Setting Permitted Logon Workstations for Multiple Accounts
You set the permitted logon workstations for multiple accounts using the Logon Workstations dialog box, which you get to by clicking on the Logon To button in the User Properties window. This dialog box has two radio buttons that let you configure the permitted logon workstations. If all the selected users share the same settings, these settings will be shown in the dialog box. Otherwise, neither radio button will be initially selected.
If you want to allow the users to log on to any workstation, select the User May Log On To All Workstations radio button. On the other hand, if you want to specify which workstations users are permitted to use, select the User May Log On To These Workstations radio button and then enter the names of up to eight workstations. When you click OK, these settings are applied to all the selected user accounts. For more information, see Chapter 5.
Note: Users on systems other than Windows NT are not subject to these restrictions. This means that MS-DOS or Mac users could log on to their system even if it is not specifically listed as a permitted workstation.
Setting Account Type and Expiration for Multiple Accounts
Account type and expiration is set using the Account Information dialog box. To open it, click on the Account button in the User Properties window. This dialog box has two pairs of radio buttons that let you configure the account type and expiration for all the users. If all the selected users share the same settings, these settings are shown in the dialog box. Otherwise, the affected pair of radio buttons will not be selected. In the example shown in Figure 6-7, on the following page, all users share the same account expiration—never—but there is a conflict in the account type settings so neither account type radio button is initially selected.

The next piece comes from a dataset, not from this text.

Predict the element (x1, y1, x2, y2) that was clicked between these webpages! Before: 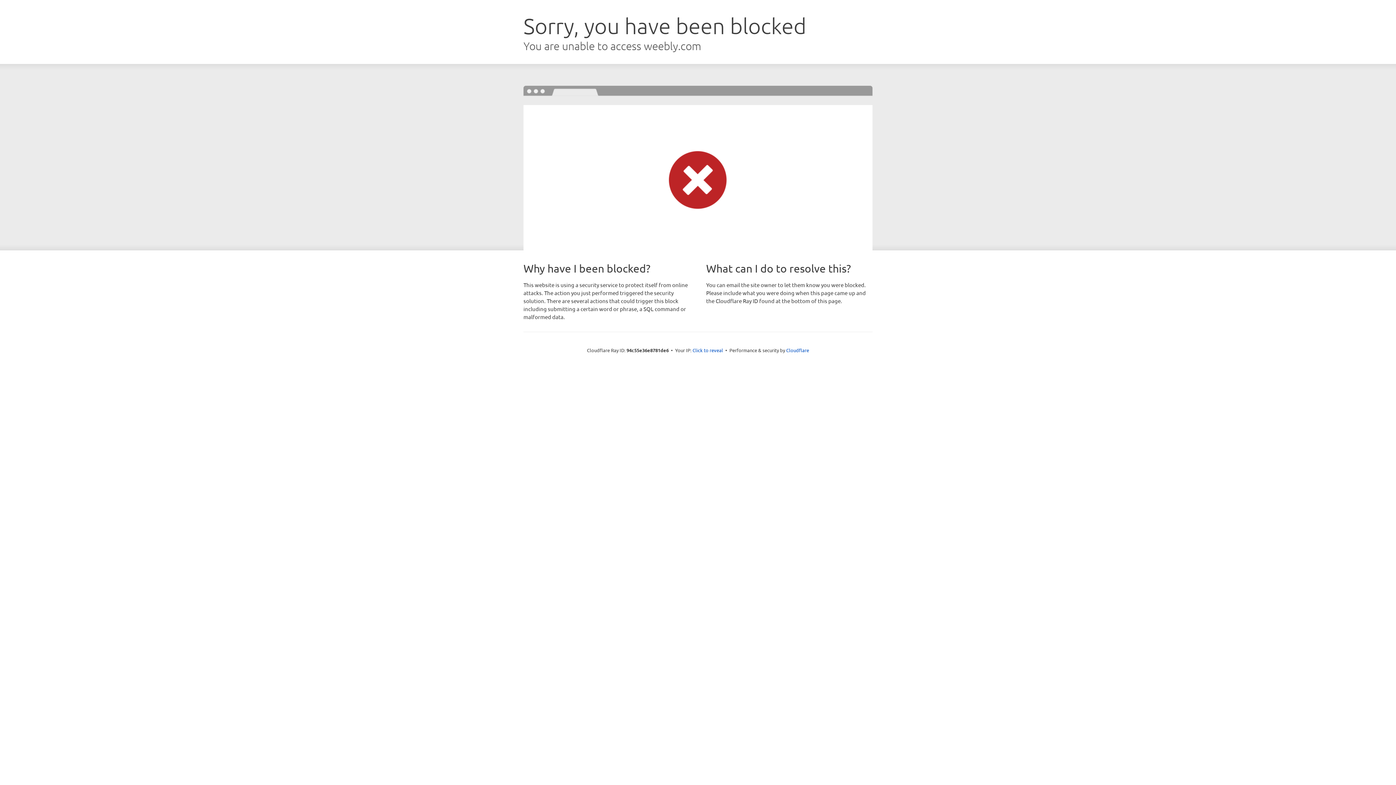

As outlined in Chapter 5, use the radio buttons to configure the account type and expiration date. When you are finished, click OK and the settings will be applied to all the selected user accounts.

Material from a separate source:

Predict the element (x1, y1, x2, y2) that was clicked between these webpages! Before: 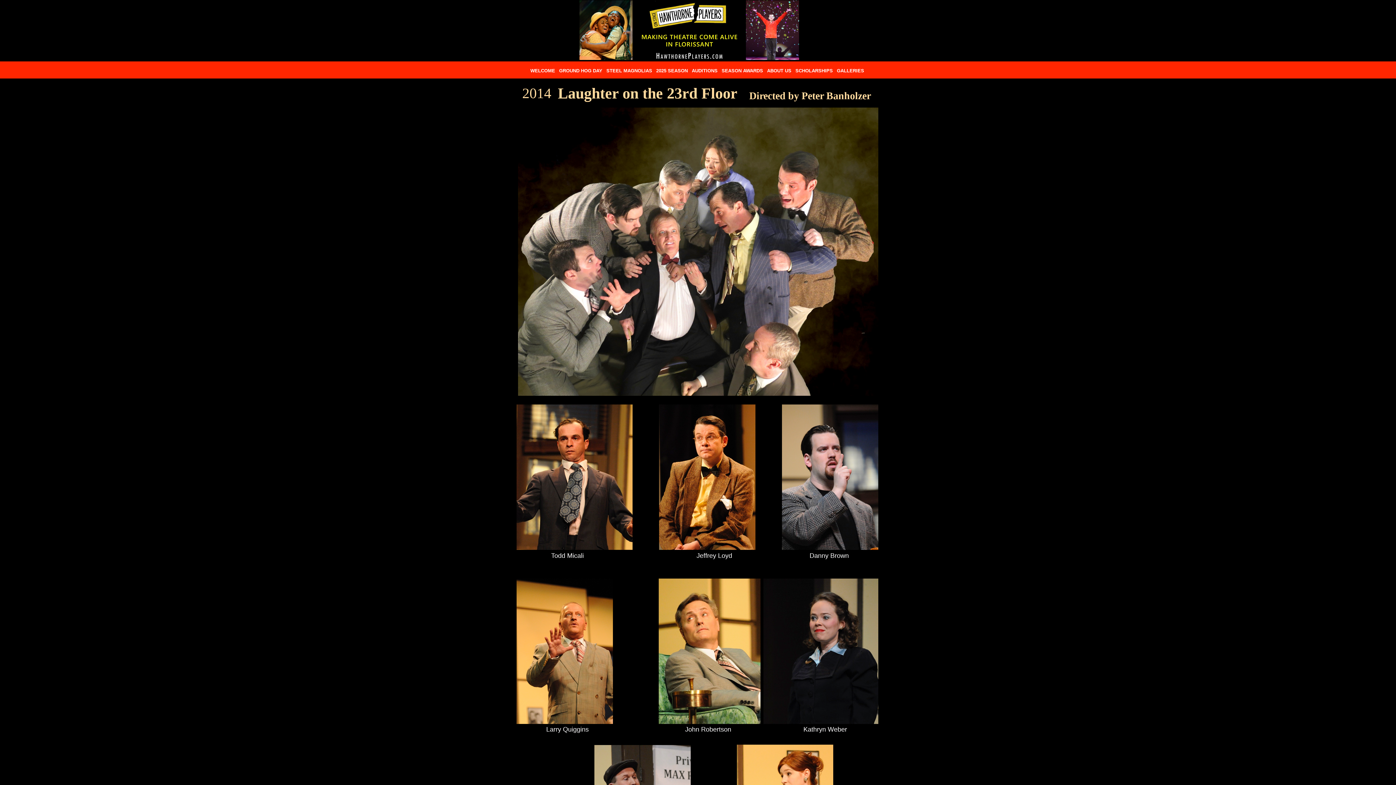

Setting Dial-In Privileges for Multiple Accounts
You set dial-in privileges for multiple accounts using the Dial-in Information dialog box, which is accessible by clicking on the Dialin button in the User Properties window. This dialog box has a check box and a set of radio buttons that let you configure dial-in privileges. If all the selected users share the same settings, these settings will be shown in the dialog box. Otherwise, if there is a conflict, the conflicting element will be deselected initially.
As described in Chapter 5, use the check box and the radio buttons to configure dial-in privileges. When you are finished, click OK to apply the settings to all the selected user accounts.